Le flotte greche, nelle guerre contro i Persiani, e quelle romane, nelle guerre puniche, offrirono esempi classici degli effetti decisivi di una intelligente s. navale. Ma le forze navali del periodo remico erano vincolate sia dalla scarsa autonomia delle navi, sia dall’andamento delle stagioni, e quindi la manovra strategica risultava limitata nel tempo e nello spazio. Il periodo velico, concedendo ben più ampio respiro ai movimenti delle flotte, può forse considerarsi il momento culminante della s. navale pura, quando i grandi vascelli potevano assicurare al vincitore l’assoluto dominio del mare.

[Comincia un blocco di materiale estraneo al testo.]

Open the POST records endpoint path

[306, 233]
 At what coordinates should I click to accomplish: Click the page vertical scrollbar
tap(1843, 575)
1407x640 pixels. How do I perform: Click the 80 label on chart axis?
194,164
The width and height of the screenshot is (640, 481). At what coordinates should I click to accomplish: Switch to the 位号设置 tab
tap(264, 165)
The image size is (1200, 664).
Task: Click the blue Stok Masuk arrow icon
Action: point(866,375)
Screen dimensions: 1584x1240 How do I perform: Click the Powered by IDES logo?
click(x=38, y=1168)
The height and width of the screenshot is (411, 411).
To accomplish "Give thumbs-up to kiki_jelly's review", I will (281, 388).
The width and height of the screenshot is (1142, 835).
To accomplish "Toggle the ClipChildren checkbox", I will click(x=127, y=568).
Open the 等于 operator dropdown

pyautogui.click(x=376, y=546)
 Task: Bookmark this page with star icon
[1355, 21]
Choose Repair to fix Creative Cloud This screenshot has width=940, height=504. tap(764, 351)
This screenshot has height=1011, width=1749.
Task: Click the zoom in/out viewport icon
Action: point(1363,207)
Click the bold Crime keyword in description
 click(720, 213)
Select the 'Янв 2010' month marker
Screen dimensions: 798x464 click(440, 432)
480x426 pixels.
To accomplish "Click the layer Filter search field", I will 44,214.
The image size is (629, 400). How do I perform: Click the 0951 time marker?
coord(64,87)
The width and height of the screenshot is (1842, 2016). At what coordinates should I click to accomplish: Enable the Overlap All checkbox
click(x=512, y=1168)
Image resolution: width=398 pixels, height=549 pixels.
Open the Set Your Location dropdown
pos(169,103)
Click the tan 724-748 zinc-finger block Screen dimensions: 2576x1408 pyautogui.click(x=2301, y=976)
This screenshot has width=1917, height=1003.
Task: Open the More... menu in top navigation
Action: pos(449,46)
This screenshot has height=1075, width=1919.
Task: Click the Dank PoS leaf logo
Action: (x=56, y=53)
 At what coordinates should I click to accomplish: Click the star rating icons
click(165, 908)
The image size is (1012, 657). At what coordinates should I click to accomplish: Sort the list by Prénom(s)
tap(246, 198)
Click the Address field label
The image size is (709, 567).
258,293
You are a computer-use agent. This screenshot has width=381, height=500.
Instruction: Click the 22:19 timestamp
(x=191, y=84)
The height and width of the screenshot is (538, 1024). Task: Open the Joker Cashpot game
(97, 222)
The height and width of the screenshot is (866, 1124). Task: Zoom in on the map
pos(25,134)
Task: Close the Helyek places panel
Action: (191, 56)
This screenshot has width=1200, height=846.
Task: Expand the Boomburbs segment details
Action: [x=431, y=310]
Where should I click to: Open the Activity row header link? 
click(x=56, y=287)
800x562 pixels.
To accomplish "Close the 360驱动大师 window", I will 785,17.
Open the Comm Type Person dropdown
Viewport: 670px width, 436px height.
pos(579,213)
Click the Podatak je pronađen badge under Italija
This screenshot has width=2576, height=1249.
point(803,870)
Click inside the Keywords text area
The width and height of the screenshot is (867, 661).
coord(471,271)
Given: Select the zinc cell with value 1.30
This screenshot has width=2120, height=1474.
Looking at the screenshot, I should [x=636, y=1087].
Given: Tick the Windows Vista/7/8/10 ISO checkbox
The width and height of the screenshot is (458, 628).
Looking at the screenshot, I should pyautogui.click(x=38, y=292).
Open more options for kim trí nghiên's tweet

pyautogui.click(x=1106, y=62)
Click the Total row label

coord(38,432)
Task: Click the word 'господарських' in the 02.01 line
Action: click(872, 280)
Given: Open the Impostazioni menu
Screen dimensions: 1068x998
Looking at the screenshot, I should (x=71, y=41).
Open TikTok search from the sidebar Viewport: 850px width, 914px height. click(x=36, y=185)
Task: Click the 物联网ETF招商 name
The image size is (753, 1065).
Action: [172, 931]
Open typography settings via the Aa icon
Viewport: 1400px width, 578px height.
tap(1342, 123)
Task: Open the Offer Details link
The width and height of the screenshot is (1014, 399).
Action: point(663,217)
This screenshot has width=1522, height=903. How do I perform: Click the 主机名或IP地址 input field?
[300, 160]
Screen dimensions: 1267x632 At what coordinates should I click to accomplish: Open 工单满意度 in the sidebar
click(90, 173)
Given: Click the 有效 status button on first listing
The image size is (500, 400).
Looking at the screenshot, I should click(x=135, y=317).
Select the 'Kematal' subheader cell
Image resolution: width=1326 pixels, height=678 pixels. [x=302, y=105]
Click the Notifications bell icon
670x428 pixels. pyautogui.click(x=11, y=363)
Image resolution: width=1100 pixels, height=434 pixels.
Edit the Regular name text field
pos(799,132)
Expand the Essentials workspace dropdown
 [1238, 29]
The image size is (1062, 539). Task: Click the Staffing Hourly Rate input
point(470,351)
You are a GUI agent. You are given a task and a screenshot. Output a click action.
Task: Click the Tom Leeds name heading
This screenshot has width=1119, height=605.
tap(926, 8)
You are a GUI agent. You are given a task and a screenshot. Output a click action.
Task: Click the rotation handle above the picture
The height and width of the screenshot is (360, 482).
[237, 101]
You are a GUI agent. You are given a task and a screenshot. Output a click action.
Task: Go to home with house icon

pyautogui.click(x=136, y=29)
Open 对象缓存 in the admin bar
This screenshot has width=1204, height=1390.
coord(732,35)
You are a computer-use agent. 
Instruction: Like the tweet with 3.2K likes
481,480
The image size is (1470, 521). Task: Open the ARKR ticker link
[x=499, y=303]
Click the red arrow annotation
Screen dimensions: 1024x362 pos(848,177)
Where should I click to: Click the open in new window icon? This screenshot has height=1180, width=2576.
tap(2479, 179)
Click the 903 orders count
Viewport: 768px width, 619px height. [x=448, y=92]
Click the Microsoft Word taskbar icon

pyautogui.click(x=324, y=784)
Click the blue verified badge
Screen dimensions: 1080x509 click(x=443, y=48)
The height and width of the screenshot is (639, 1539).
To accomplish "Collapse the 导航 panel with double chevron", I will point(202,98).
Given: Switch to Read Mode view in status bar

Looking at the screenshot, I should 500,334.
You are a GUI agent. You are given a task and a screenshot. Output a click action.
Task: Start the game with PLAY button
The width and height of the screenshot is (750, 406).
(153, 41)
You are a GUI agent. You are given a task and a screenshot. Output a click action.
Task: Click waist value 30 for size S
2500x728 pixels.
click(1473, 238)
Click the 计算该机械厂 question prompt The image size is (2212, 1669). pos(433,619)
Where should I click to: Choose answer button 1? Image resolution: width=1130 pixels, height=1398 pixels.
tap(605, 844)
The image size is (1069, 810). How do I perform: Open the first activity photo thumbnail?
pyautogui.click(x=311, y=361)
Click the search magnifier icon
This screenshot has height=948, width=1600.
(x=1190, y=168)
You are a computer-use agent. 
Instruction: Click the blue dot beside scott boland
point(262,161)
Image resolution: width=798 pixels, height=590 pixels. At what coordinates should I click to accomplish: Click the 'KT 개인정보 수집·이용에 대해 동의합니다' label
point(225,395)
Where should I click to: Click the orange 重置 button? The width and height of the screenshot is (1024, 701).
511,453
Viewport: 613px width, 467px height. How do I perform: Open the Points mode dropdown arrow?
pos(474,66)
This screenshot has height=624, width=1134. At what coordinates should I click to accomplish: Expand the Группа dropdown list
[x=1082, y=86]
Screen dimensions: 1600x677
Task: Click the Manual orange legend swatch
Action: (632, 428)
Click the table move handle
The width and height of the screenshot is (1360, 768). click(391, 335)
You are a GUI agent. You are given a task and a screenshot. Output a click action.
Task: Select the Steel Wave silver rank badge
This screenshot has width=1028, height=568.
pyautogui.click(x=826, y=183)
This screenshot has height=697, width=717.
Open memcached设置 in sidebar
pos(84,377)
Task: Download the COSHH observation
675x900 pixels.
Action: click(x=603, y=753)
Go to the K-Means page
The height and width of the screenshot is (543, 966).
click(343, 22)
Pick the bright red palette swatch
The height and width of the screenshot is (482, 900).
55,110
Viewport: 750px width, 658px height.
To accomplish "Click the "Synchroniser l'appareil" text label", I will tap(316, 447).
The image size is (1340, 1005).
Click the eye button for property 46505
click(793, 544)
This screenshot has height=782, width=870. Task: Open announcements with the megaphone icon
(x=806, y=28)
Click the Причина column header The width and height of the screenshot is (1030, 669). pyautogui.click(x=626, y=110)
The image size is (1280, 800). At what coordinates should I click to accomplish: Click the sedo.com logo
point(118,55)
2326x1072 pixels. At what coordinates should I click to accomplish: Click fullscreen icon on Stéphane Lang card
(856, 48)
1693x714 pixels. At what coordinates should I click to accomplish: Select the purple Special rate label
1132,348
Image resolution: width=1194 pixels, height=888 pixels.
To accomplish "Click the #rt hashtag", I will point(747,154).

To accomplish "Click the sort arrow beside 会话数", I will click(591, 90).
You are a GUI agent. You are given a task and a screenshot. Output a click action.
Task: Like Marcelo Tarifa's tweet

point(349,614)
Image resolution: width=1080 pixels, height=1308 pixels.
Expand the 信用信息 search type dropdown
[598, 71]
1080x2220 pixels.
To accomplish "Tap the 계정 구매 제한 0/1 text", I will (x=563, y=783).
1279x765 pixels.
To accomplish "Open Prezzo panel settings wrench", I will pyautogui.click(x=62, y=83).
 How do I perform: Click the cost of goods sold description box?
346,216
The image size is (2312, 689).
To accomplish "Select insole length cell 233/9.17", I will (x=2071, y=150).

L’uso del mare è rimasto di primaria importanza soprattutto agli effetti dei trasporti marittimi, specie intercontinentali, insostituibili in una guerra di materiali, come quelle odierne, che richiedono grandiosi rifornimenti; tuttavia l’avvento delle armi subacquee e dei sommergibili prima, e dell’aviazione poi, ha profondamente modificato la condotta della guerra sul mare e di conseguenza anche la s. navale. Le navi non bastano più a proteggere le vie del mare; l’aviazione è il complemento indispensabile di una flotta: al potere marittimo è subentrato il potere aeronavale. Non vi è più una s. navale a sé stante, ma una s. aeronavale, molto più complessa e articolata. Lo sviluppo delle tecniche radaristiche, l’avvento dei sottomarini a propulsione nucleare, della missilistica in generale e dei missili intercontinentali in particolare, la sempre crescente velocità e sicurezza delle telecomunicazioni tendono sempre più a fondere e confondere gli antichi concetti di s. e tattica navale o aeronavale quali si concepivano fino a un recente passato. Infatti, in linea con i concetti di una sempre più spinta integrazione fra tutte le forze armate, si sta ormai passando da una s. puramente navale, o anche aeronavale, a una s. marittima, intesa come s. interforze, nella quale, a seconda del tipo di operazioni da svolgere, le componenti navale, aerea e terrestre, dirette da un comandante interforze, dovranno essere dosate opportunamente e impiegate con visione unitaria.
Le armi strategiche rappresentano una categoria di sistemi d’arma in grado di colpire i vertici dell’apparato bellico nemico (comando supremo, autorità politica) o i suoi gangli vitali nella società civile (fabbriche di armi, industrie, fonti di materie prime, comunicazioni ecc.), coinvolgendo così direttamente nella guerra i massimi livelli politico-militari e tutta la popolazione. Per convenzione, nei negoziati SALT (➔) e START (➔) sono classificate come armi strategiche, in base al loro raggio d’azione e al carico utile, alcune categorie di missili e bombardieri intercontinentali, anche se sistemi d’arma a più corto raggio, se opportunamente spiegati, potrebbero anch’essi svolgere funzioni di tipo strategico. Materiali strategici In senso lato, tutti quei materiali che, per rarità o per frequenza d’impiego, sono essenziali per lo sforzo bellico (componenti elettronici, macchine utensili ecc.). Un significato più preciso fu codificato tra gli alleati degli USA con la creazione del COCOM (Coordinating committee for multilateral exports control), organismo informale intergovernativo che stilava e aggiornava su precisi criteri una lista internazionale di materiali strategici, che serviva da base per le relative liste nazionali, le quali a loro volta servivano per decidere se o con quali limitazioni esportare questi materiali. Sciolto il COCOM nel 1994, le liste più ridotte sono rimaste in vigore.